How Backend Contractors Actually Work
by Eric Hanson, Backend Developer at Clean Systems Consulting
Ever looked at a backend contractor’s rate and thought,
“Wait… that’s per hour?”
That reaction is normal. What’s less obvious is how the work actually happens behind the scenes.
It’s Not Just Coding Time
When you hire a backend contractor, you’re not buying 8 hours of pure coding.
A typical day often includes:
- understanding unclear requirements
- reviewing existing systems (sometimes messy ones)
- debugging issues no one fully documented
- communicating trade-offs with your team
Actual coding might only be a portion of the day.
The rest is thinking, deciding, and preventing future problems.
They Plug Into Your System (Fast)
Good contractors don’t need weeks of onboarding.
They’re expected to:
- navigate unfamiliar codebases quickly
- identify risks early
- work without constant supervision
This is why experience matters so much.
You’re paying for speed of understanding, not just output.

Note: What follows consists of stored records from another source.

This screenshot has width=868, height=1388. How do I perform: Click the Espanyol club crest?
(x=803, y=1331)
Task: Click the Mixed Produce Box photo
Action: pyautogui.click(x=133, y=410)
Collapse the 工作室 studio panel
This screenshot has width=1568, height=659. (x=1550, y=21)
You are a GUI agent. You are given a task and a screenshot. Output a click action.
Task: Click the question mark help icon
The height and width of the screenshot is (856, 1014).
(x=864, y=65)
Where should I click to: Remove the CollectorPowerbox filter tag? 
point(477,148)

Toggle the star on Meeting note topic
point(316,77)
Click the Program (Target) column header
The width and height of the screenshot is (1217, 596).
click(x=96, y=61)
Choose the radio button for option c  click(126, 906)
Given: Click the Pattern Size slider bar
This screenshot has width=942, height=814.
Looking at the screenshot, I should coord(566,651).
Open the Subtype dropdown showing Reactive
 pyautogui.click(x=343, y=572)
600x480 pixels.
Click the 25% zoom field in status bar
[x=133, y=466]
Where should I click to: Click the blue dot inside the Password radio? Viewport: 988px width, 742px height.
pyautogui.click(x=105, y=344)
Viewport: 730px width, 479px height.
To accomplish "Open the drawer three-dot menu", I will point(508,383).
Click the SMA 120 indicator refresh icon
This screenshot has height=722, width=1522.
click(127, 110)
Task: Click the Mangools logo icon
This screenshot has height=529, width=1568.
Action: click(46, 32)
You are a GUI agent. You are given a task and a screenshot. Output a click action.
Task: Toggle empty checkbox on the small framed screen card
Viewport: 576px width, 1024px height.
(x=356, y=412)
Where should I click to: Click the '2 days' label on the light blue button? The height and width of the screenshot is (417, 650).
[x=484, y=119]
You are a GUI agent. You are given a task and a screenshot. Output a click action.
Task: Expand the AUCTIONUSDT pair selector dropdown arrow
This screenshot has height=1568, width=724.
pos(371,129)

They Design While They Build
Unlike junior hires, backend contractors don’t wait for perfect specs.
They often:
- define API structures
- make architectural decisions
- balance speed vs scalability
- push back when something doesn’t make sense
In many cases, they’re quietly shaping your system’s foundation.
They’re not just executing tasks—they’re making calls.
They Carry Their Own Overhead
Contractors operate differently from full-time employees.
They handle things like:
- their own taxes
- health insurance and benefits
- unpaid gaps between projects
- continuous learning to stay relevant
There’s no “bench time” safety net.
Their rate includes all the invisible costs you don’t see.
They Optimize for Outcomes, Not Activity
A good contractor isn’t trying to look busy.
They’re trying to:
- reduce long-term maintenance
- avoid technical debt
- ship something that won’t break next month
Sometimes that means writing less code, not more.
The goal is a system that works, not hours that look productive.
The Real Value
If everything goes well, it can feel like “nothing special happened.”
No major outages
No rewrites
No chaos later
That’s the point.
A backend contractor’s best work is often invisible—because problems never show up in the first place.